■ REQUIRED ACTION ■
Retype each entry exactly. Skip any pictures.

Pixel coordinate grounding data
◆ ◆ ◆ ◆ ◆

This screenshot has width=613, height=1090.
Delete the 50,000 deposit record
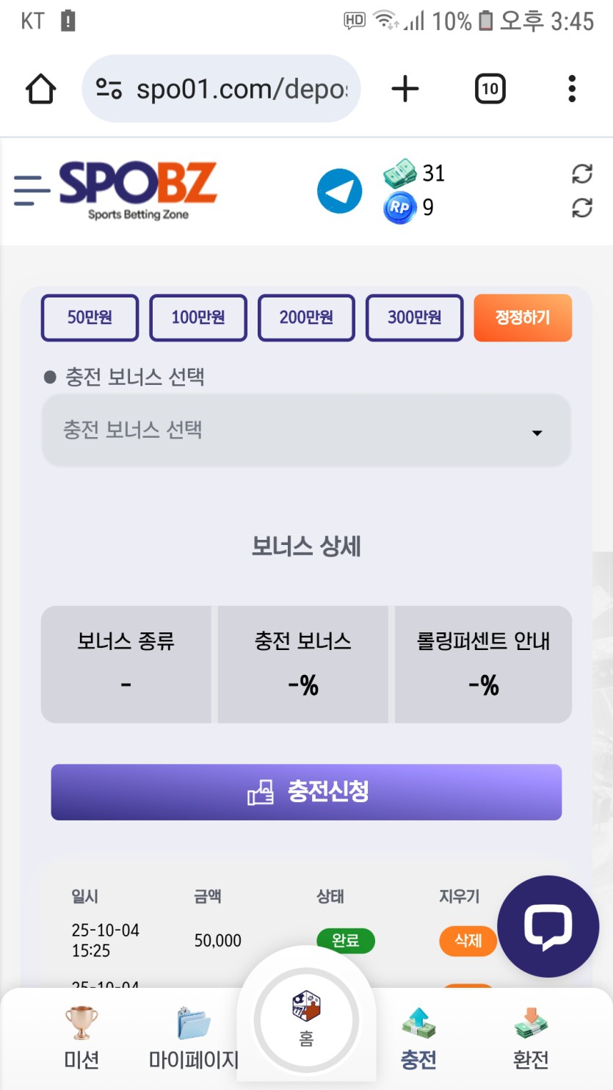point(468,940)
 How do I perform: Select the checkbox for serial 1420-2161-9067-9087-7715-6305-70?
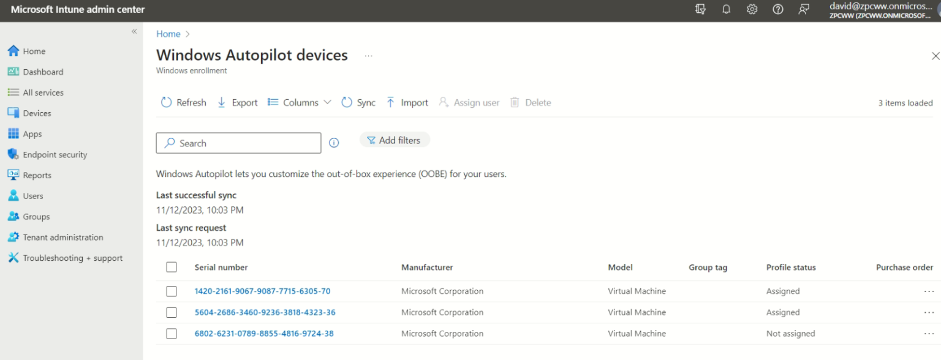click(x=172, y=291)
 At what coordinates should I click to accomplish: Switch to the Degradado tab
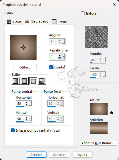(37, 22)
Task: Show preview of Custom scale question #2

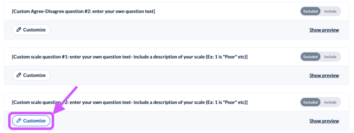Action: click(324, 121)
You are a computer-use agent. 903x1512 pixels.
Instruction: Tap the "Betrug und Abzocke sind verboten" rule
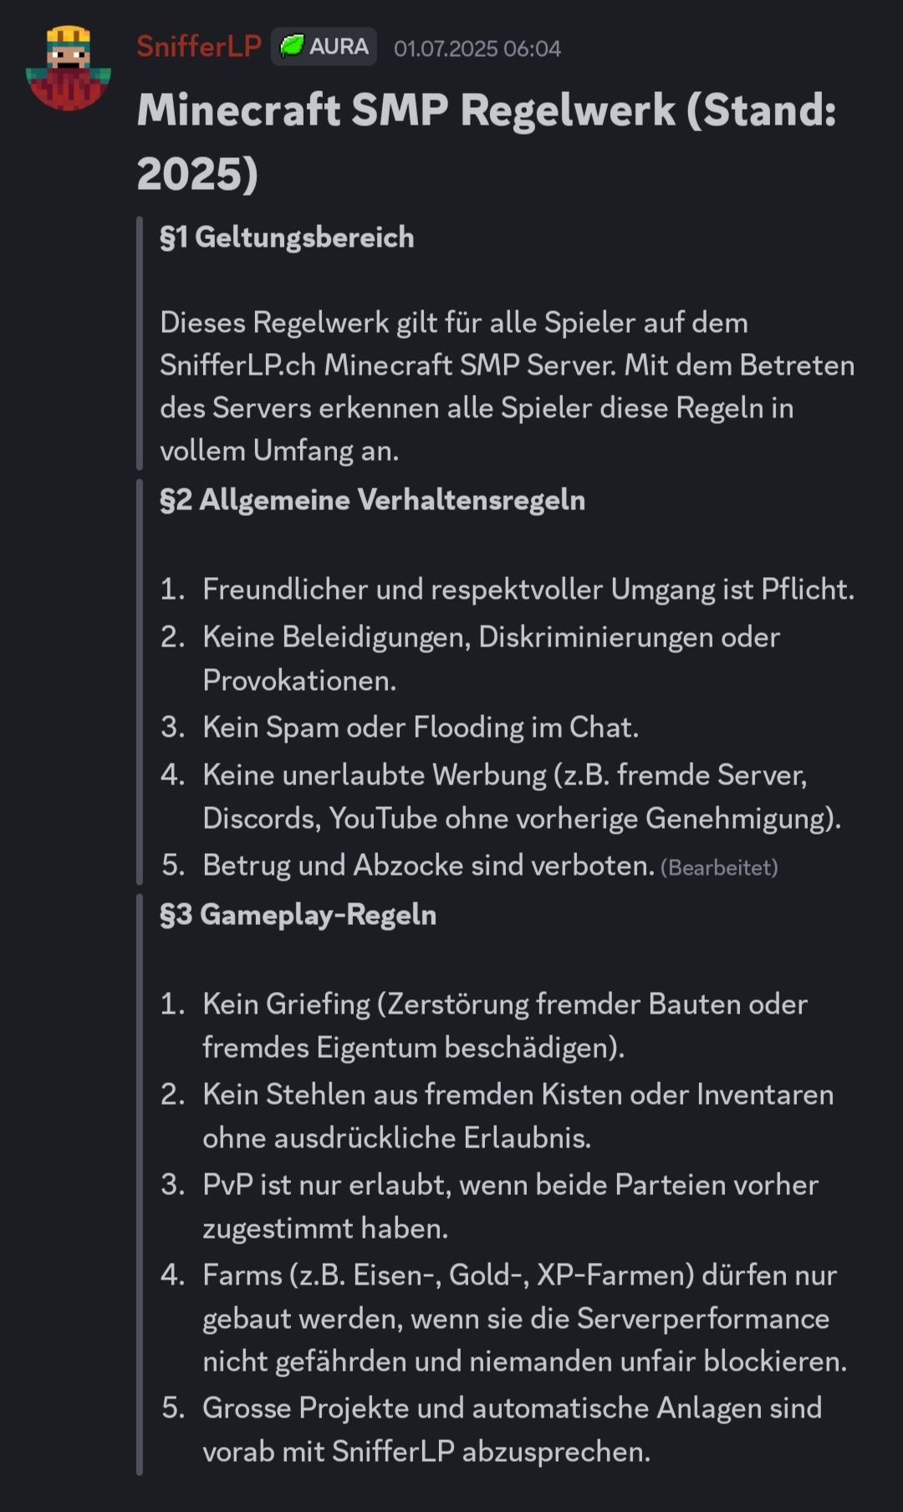click(x=428, y=866)
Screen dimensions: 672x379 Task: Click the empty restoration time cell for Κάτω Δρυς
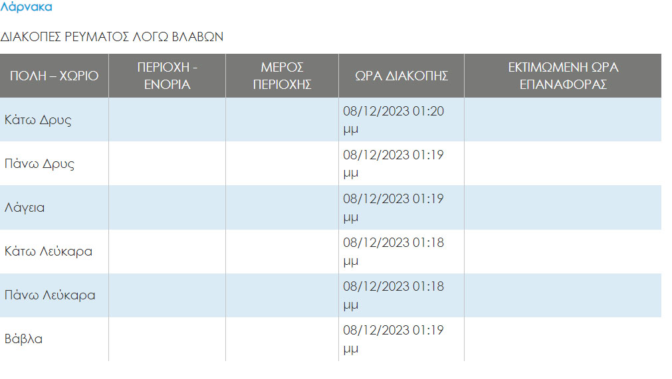pos(563,119)
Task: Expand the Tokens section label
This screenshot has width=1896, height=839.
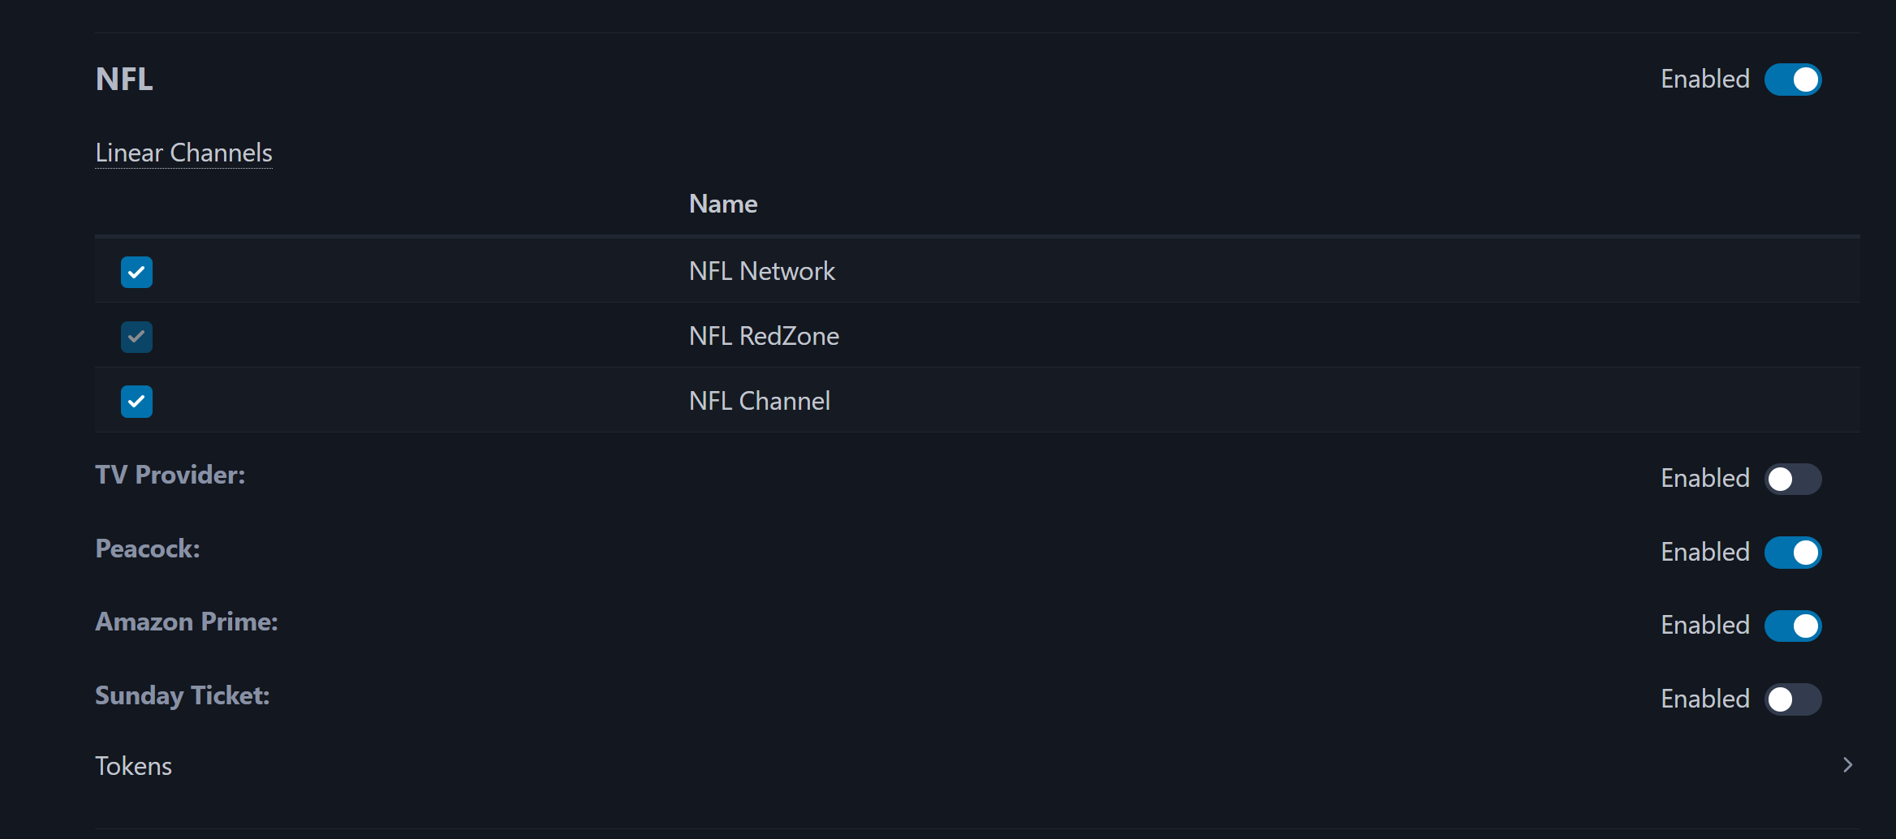Action: tap(134, 766)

◆ ◆ ◆ ◆ ◆

■ WRITTEN SOLUTION ■
This screenshot has width=613, height=1090.
Delete the 50,000 deposit record
point(468,940)
 How do I perform: Select the checkbox for serial 1420-2161-9067-9087-7715-6305-70?
click(x=172, y=291)
 At what coordinates should I click to accomplish: Switch to the Degradado tab
(37, 22)
Task: Show preview of Custom scale question #2

Action: click(324, 121)
You are a computer-use agent. 903x1512 pixels.
Instruction: Tap the "Betrug und Abzocke sind verboten" rule
click(x=428, y=866)
Screen dimensions: 672x379 Task: Click the empty restoration time cell for Κάτω Δρυς
pos(563,119)
Task: Expand the Tokens section label
This screenshot has width=1896, height=839.
Action: tap(134, 766)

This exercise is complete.